Pilgrimage Attractions in Mahabalipuram Are:


Krishnas-Butter-Ball-Mahabalipuram-Chennai

Mandapas: The major hill located at Mamallapuram features pillared halls structured into the rock-face. With their intricate figure carvings and graceful columns, these Mandapas stand eyewitness to the artistic quality of the Pallava rock-cutters. The 10 pavilions with 2 unfinished ones were formed as holy place, with an outer hall and a sanctum. The shallow entrances have been embellished with exquisite figures of gods, deities and many mythological sculptures. Even today, the Ganesh mandapa has been considered a beautiful place of pilgrimage, with the statue of this elephant-god being venerated by the realistic, 14 centuries after it was first sanctified. Krishna's Butterball is known as the Varaha mandapa that is beyond the circular rock. It is dedicated to Lord Vishnu’s two incarnations. The Mahishasuramardini Mandapa contains the idol of the Deity Durga in bas-relief, destroying a buffalo-headed evil spirit. The Mandapa of Vishnu Sayana depicts Lord Vishnu resting under Adishesha’s (the seven-headed serpent). The Panch Pandava-mandapa, which is incomplete, features a more sophisticated portico. All its pillars are embellished with rearing lions leaping from the center, and the place of worship is bounded by only a passageway that facilitates circumvolutions.
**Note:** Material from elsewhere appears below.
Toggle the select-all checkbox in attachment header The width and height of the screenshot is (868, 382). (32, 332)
Shore Temple: Close to the sea shore, it was designed to catch the first rays of the rising sun and to illuminate the waters after dark; the temple ended up with an unusual lay-out. As the main shrine faces the sea on the east, the gateway, the fore count and the assembly hall of the Shore Temple all lie behind the sanctum. The temple has shrine both to Shiva and Vishnu. Interconnected cisterns around the temple meant that the sea could be let in to transform the temple into a water shrine. But, in recent times, a stone wall as been added to protect the shrine from the rising seas and further erosion.


Sthalasayana Perumal Temple: The temple is dedicated to Lord Vishnu. It position as the very first structure near to the ocean shore confirms the legend that it was built to save valuable sculptures from corrosion by blocking the sea waves. Flaunting beautiful architecture, the shrines in temples are dedicated to Lord Sthalasayana Perumal, Lord Nilamangai Thayaarand and Lord Narasimha.
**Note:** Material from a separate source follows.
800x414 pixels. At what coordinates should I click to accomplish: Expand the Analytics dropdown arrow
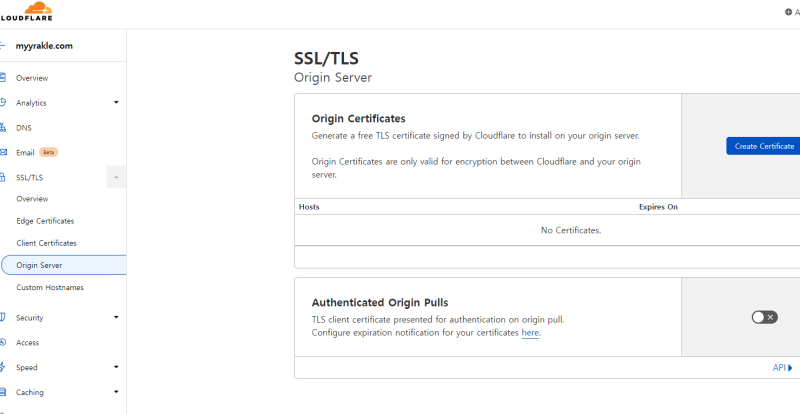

Panch Pandava mandapa mahabalipuram

Monolithic Temples: There are about 9 monolithic temples locally called as Rathas. The 5 rathas, the best of all the temples are hewn out of a huge boulder. Temples of different plan and elevation have been carved and the left over portions were intelligently used to carve animals in a natural way. These rathas are named after the Pandav brothers and Draupadi.


Arjun’s Penance: Is a massive open-air bas-relief monolith, which dates back to the 7th century. About 96 ft in length, it is also known as Descent of the Ganga. Arjun’s Penance is known by two names. As per one view, the massive rock sculpture has been named from Mahabharata when Arjun, one of the Pandavas, performed rigorous austerities to get Shiva's weapon and destroy his enemies. The second view is that Arjun’s Penance is a depiction of the incident when King Bhagiratha did penance to bring the River Ganges down, from heaven to earth, so as to purify the souls of his ancestors.


How to Reach


By Air: The nearest airport is Chennai International airport which is 54 km away.


By Rail: The nearest railhead is Chengalpattu which is 29 km away.


By Road: Mahabalipuram is well connected with many cities with the state transport corporation buses.